According to research reported by a University of Delaware scientific team in the September online edition ofPlant Physiology, the most highly cited plant journal, a power struggle ensues as the plant and the “good” bacteria vie over who will control the plant’s immune system.
“For the brief period when the beneficial soil bacterium Bacillus subtilis is associated with the plant, the bacterium hijacks the plant’s immune system,” says Harsh Bais, assistant professor of plant and soil sciences, whose laboratory group led the research at the Delaware Biotechnology Institute.
In studies of microbe-associated molecular patterns (MAMPs), a hot area of plant research, the UD team found that B. subtilis produces a small antimicrobial protein that suppresses the root defense response momentarily in the lab plant Arabidopsis.
“It’s the first time we’ve shown classically how suppression by a benign bacteria works,” Bais says. “There are shades of gray — the bacteria that we view as beneficial don’t always work toward helping plants.”
In the past, Bais’ lab has shown that plants under aerial attack send an SOS message, through secretions of the chemical compound malate, to recruit the beneficial B. subtilis to come help.
In more recent work, Bais and his collaborators showed that MAMP perception of pathogens at the leaf level could trigger a similar response in plants.
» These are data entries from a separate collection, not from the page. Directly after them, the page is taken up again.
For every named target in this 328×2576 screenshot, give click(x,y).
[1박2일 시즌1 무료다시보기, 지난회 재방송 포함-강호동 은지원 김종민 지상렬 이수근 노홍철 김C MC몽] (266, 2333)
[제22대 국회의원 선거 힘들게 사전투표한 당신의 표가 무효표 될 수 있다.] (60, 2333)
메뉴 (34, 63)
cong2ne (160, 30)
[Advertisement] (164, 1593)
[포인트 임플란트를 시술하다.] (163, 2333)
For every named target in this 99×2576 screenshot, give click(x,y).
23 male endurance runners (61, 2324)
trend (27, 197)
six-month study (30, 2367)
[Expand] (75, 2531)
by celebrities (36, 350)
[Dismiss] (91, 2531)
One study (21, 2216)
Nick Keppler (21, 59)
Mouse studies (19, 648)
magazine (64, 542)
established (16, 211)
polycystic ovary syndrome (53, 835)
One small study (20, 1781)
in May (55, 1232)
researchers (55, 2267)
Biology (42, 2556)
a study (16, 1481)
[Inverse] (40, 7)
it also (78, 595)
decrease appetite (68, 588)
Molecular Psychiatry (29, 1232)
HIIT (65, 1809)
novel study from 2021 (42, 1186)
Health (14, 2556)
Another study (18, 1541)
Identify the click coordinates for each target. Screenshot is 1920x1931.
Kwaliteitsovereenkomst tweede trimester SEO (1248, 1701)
Through an intraplant, long-distance signaling, from root to shoot, beneficial bacteria are recruited to forge a system-wide defense, boosting the plant’s immune system, the team demonstrated. In that study, the Bais team also questioned the overall tradeoffs involved in plants that are associated with so-called beneficial microbes.
In the latest work, involving the testing of more than 1,000 plants, the researchers shed more light on the relationship. They show that B. subtilis uses a secreted peptide to suppress the immune response in plants. It is known that plants synthesize several antimicrobial compounds to ward off bacteria, Bais says.
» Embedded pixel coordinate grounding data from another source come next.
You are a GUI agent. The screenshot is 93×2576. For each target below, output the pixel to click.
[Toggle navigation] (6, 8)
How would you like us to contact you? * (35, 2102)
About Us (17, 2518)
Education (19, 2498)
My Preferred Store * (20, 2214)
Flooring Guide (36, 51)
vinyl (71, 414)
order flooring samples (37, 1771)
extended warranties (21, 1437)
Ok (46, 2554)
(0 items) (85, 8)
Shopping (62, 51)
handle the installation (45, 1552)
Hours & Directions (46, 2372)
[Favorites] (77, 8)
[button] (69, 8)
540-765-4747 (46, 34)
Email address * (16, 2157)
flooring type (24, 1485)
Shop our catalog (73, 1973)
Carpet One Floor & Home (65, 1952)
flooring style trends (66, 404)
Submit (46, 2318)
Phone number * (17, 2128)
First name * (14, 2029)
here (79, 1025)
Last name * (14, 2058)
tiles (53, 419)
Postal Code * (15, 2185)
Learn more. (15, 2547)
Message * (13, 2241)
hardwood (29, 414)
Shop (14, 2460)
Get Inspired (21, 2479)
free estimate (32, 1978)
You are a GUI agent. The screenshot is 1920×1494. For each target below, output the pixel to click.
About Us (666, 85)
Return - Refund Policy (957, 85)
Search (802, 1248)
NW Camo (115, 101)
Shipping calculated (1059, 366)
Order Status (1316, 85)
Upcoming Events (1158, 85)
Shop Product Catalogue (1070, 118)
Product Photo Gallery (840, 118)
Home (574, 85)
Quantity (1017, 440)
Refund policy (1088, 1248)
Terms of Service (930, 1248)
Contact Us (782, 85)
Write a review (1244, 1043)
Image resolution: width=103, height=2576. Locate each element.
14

The team also shows that when plant leaves were treated with a foliar MAMP — flagellin, a structural protein in the flagellum, the tail-like appendage that bacteria use like a propeller — it triggered the recruitment of beneficial bacteria to the plant roots.
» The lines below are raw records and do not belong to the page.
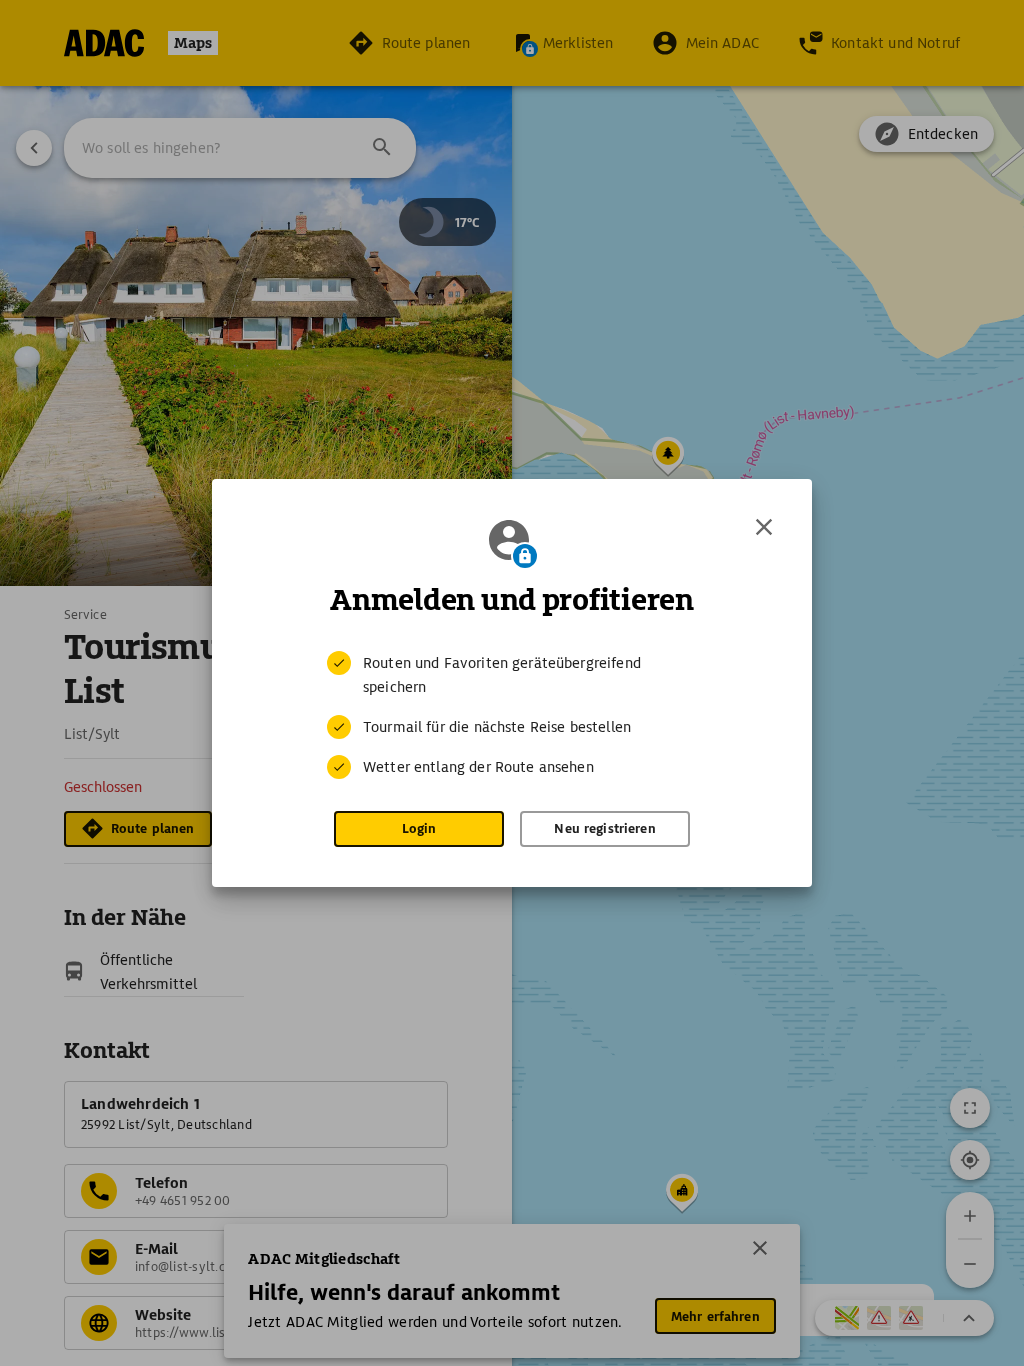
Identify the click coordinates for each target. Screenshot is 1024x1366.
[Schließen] (764, 527)
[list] (512, 715)
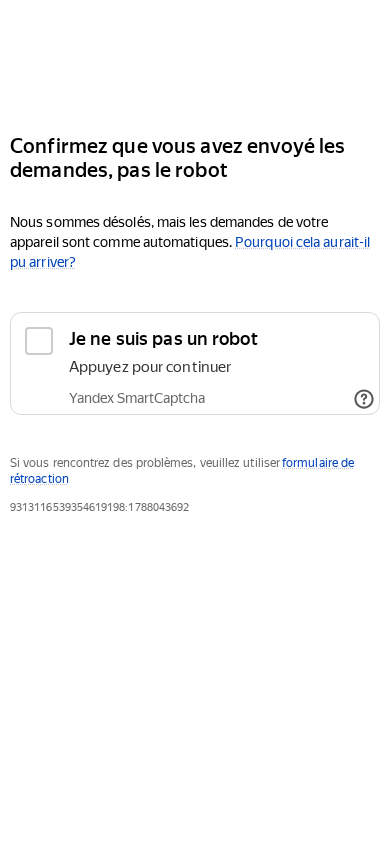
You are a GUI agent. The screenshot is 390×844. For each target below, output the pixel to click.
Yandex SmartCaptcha (137, 398)
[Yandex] (195, 58)
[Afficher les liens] (364, 399)
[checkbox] (195, 363)
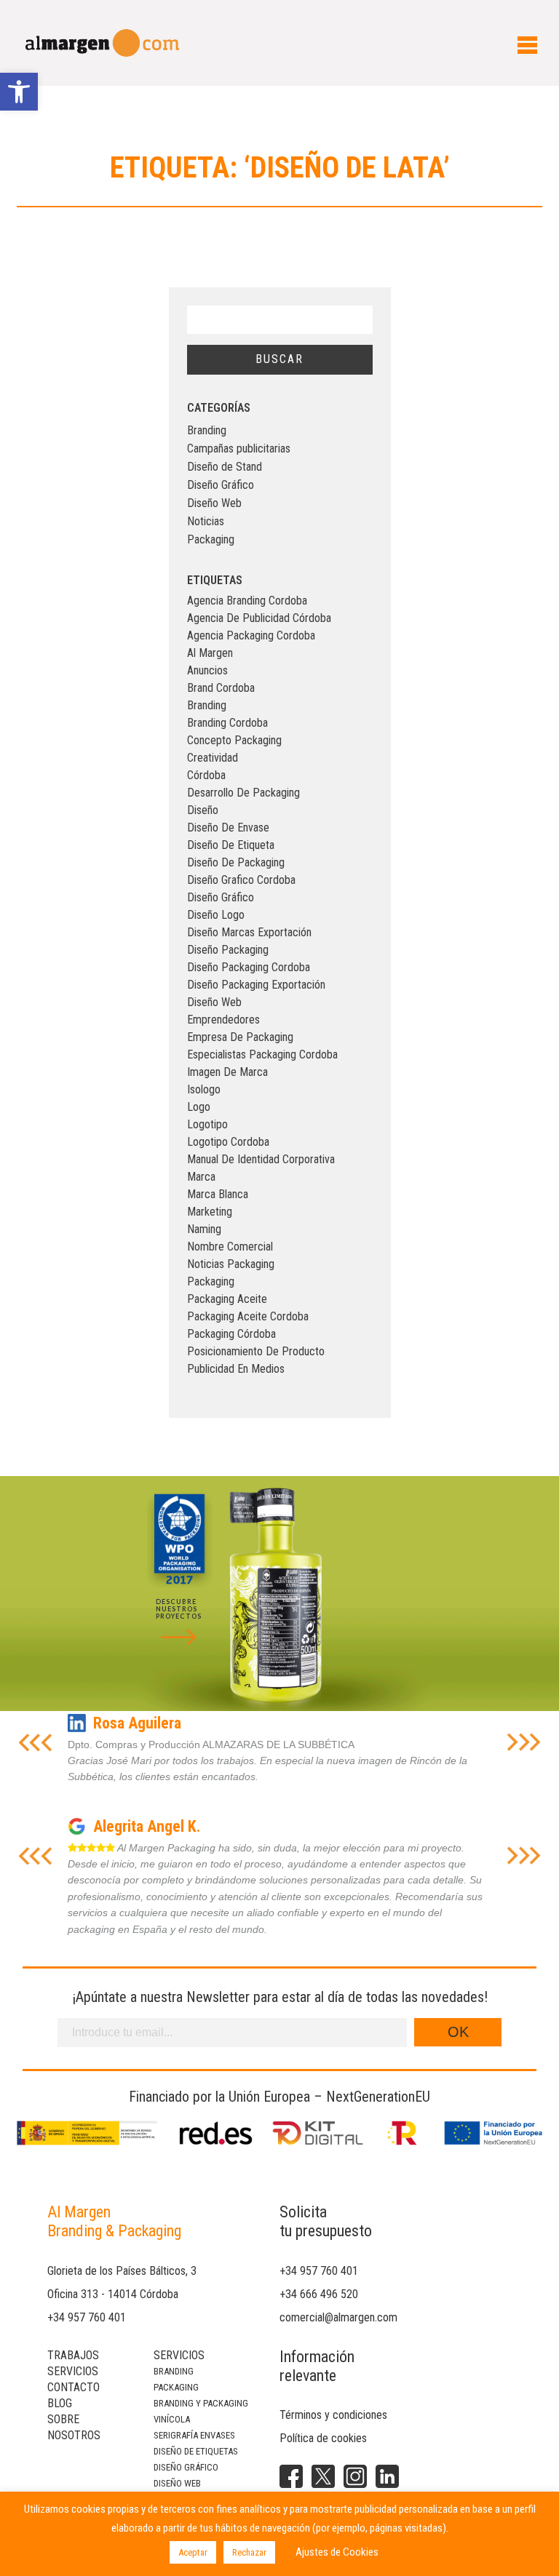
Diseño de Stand (224, 467)
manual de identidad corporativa (261, 1159)
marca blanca (217, 1194)
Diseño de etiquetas (196, 2451)
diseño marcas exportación (249, 932)
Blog (59, 2403)
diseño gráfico (220, 897)
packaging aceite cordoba (248, 1316)
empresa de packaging (240, 1037)
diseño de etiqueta (230, 845)
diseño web (214, 1002)
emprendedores (223, 1019)
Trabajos (73, 2355)
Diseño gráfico (186, 2467)
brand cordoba (221, 688)
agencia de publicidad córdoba (259, 618)
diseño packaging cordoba (248, 967)
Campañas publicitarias (238, 448)
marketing (209, 1212)
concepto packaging (234, 740)
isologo (204, 1089)
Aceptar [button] (192, 2552)
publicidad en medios (236, 1369)
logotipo (207, 1124)
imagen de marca (227, 1072)
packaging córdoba (231, 1334)
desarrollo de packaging (243, 792)
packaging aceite (227, 1299)
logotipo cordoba (228, 1142)
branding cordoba (227, 723)
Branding (206, 430)
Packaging (210, 539)
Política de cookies (323, 2438)
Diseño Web (214, 503)
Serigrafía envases (194, 2435)
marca (201, 1177)
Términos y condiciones (333, 2415)
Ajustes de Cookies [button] (337, 2552)
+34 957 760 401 (86, 2317)
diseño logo (216, 915)
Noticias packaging (230, 1264)
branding (206, 705)
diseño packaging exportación (256, 985)
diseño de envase (228, 827)
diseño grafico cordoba (241, 880)
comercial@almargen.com (338, 2317)
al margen (210, 653)
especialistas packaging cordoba (262, 1054)
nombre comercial (230, 1246)
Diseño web (177, 2483)
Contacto (73, 2387)
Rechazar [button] (249, 2552)
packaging (210, 1281)
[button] (19, 92)
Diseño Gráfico (220, 485)
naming (204, 1229)
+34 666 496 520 (319, 2294)
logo (198, 1107)
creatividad (212, 758)
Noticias (205, 521)
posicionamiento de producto (256, 1351)
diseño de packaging (236, 862)
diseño (202, 810)
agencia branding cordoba (247, 600)
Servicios (72, 2371)
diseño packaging (228, 950)
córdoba (206, 775)
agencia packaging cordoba (251, 635)
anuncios (207, 670)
“The ability of beneficial bacteria to suppress plant immunity may facilitate efficient colonization of rhizobacteria on the roots,” Bais says. Rhizobacteria form an important symbiotic relationship with the plant, fostering its growth by converting nitrogen in the air into a nutrient form the plant can use.
“We don’t know how long beneficial bacteria could suppress the plant immune response, but we do know there is a very strong warfare under way underground,” Bais says, noting that his lab is continuing to explore these interesting questions. “We are just beginning to understand this interaction between plants and beneficial soil bacteria.”
The lead author of the research article was Venkatachalam Lakshmanan, a postdoctoral researcher in the Department of Plant and Soil Sciences; Sherry Kitto, professor of plant and soil sciences; Jeffrey Caplan, associate director of UD’s Bio-Imaging Center; Yu-Sung Wu, director of the Protein Production Facility; Daniel B. Kearns, associate professor in the Department of Biology at Indiana University; and Yi-Huang Hsueh , of the Graduate School of Biotechnology and Bioengineering at Yuan Ze University, Taiwan.
The research was supported by grants from the National Science Foundation.